Many skin conditions are misdiagnosed by doctors as brown recluse spider bites. This can lead to tragedy because about 40 medical conditions, including several deadly bacterial infections, can be confused with brown recluse bites.
Rick Vetter, a retired University of California, Riverside entomologist, along with lead author Dr. W. Van Stoecker and Dr. Jonathan Dyer, both dermatologists in Missouri who specialize in treating brown recluse bites, have co-authored a just-published paper in JAMA Dermatology that describes expressions of skin conditions that are often misdiagnosed as bites from this spider.
"People always tell you what a brown recluse bite looks like, so what I started emphasizing is, 'This is what a brown recluse bite doesn't look like,'" Vetter said. "That message really has the potential to save lives."
In the JAMA Dermatology paper, Vetter and the dermatologists from the University of Missouri Health Sciences Center introduce a mnemonic device - NOT RECLUSE - that they created to describe the most common skin signs that are misdiagnosed as brown recluse bite.

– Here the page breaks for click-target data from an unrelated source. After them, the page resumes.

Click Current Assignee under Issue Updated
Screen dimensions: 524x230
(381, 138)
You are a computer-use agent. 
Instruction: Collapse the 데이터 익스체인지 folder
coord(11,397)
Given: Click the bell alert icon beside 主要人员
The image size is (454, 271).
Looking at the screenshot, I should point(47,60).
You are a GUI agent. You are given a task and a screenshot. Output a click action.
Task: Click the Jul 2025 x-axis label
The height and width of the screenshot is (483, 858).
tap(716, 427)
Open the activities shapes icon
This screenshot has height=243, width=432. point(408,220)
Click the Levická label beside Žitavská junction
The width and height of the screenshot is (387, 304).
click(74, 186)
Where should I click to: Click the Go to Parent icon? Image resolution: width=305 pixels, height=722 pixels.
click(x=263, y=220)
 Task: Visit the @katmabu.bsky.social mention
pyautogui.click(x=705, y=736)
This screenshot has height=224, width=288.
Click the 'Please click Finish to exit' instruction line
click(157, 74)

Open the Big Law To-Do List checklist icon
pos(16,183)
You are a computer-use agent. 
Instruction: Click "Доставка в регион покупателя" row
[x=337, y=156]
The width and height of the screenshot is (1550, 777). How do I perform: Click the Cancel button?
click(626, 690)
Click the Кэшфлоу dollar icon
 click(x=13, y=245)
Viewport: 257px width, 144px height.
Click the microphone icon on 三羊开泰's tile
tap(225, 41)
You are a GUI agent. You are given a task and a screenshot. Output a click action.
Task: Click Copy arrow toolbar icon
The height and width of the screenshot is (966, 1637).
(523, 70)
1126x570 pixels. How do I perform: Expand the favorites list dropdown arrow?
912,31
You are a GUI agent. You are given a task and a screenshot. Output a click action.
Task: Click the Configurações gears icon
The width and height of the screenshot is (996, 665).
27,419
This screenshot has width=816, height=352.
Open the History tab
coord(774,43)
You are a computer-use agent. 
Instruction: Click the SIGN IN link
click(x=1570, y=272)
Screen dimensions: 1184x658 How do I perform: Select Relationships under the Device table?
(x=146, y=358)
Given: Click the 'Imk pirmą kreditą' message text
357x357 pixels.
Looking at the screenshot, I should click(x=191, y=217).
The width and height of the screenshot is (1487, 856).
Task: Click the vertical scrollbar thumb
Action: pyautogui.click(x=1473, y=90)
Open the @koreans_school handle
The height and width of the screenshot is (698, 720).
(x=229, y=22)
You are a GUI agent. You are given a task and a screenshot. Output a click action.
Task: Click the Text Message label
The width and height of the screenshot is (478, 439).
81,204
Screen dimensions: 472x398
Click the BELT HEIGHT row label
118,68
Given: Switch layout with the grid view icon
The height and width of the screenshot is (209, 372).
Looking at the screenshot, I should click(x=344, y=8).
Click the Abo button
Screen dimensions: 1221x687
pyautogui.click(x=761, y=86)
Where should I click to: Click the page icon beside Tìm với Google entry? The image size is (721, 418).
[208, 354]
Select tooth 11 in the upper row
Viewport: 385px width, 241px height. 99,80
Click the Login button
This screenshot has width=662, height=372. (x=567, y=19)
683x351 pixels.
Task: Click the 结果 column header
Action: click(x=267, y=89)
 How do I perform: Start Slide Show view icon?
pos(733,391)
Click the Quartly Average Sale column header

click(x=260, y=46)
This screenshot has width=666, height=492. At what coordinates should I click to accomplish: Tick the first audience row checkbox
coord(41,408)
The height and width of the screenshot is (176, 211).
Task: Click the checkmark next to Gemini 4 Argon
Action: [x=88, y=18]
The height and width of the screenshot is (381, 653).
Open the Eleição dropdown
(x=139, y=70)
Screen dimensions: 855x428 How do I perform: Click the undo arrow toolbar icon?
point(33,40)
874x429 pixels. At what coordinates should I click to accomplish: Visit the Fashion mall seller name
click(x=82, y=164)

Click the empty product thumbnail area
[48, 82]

For example, the REC of NOT RECLUSE indicates Red, Elevated and Chronic. Recluse bites are whitish blue or purple (not red), flat (not elevated) and don't last more than 3 months. So, if a patient has a wound that is elevated or red or persists more than 3 months, something other than brown recluse bite should be considered.
The authors also offer alternate diagnoses that are more likely for many of the acronym categories. For example, under the Red category, the authors suggest that a red lesion would indicate a bite or sting by another insect/spider or might be a bacterial infection caused by streptococcus or anthrax.
Brown recluse spiders are no longer than a half-inch in body length and have a dark brown violin shape on their body, Vetter said. They are venomous, but about 90 percent of bites self-heal, about 10 percent result in a rotting flesh lesion, and less than 1 percent cause a systematic reaction that can be fatal, Vetter said.
Vetter developed an interest in spiders as an undergraduate student in the late 1970s and earned his master's degree studying spiders. But, it wasn't until 1992, when he was working as a research associate in an entomology lab at UC Riverside, that he started to focus on the brown recluse.
Since then, in his spare time - evenings, lunch hours, weekends - Vetter became a brown recluse spider expert. He has published on the brown recluse more than anyone in the world.
"That one case triggered my whole career," said Vetter, who retired from UC Riverside in 2012. "And it has mostly been a case of dispelling myths."
He added: "As a scientist you're looking for the best information. But, there was nobody working on brown recluses. I just thought there was so much nonsense out there."
Vetter has more than 140 publications in scientific and medical journals, including more than 100 about spiders with more than half of those about brown recluse spiders. He is also the author of "The Brown Recluse Spider," the only book dedicated to this species written for adults.
His business card has a picture of a brown recluse on it. He has named two spider species. Two spiders and a non-spider arachnid have been named after him. But, no, he has not been bitten by a brown recluse.
One of his most significant contributions was spending years creating a map that shows the geographic distribution of brown recluse spiders. They are found in about 20 states, with the highest concentration around Kansas, Oklahoma, and Missouri. The map is on the web site he created, spiders.ucr.edu, which draws about one million visits a year.
The JAMA Dermatology paper was the culmination of years of collaboration between Stoecker and Dyer, who developed a swab test for detecting recluse venom in bites, and Vetter, who has been documenting misdiagnosed conditions. It encapsulate 25 years of Vetter's work as well as his colleagues' 50 combined years of treating brown recluse bites in Missouri.
"I'm really on a crusade here," Vetter said. "We have this knowledge that is counter to what many doctors and the general public are saying. And what they are saying is causing damage by misdiagnosis."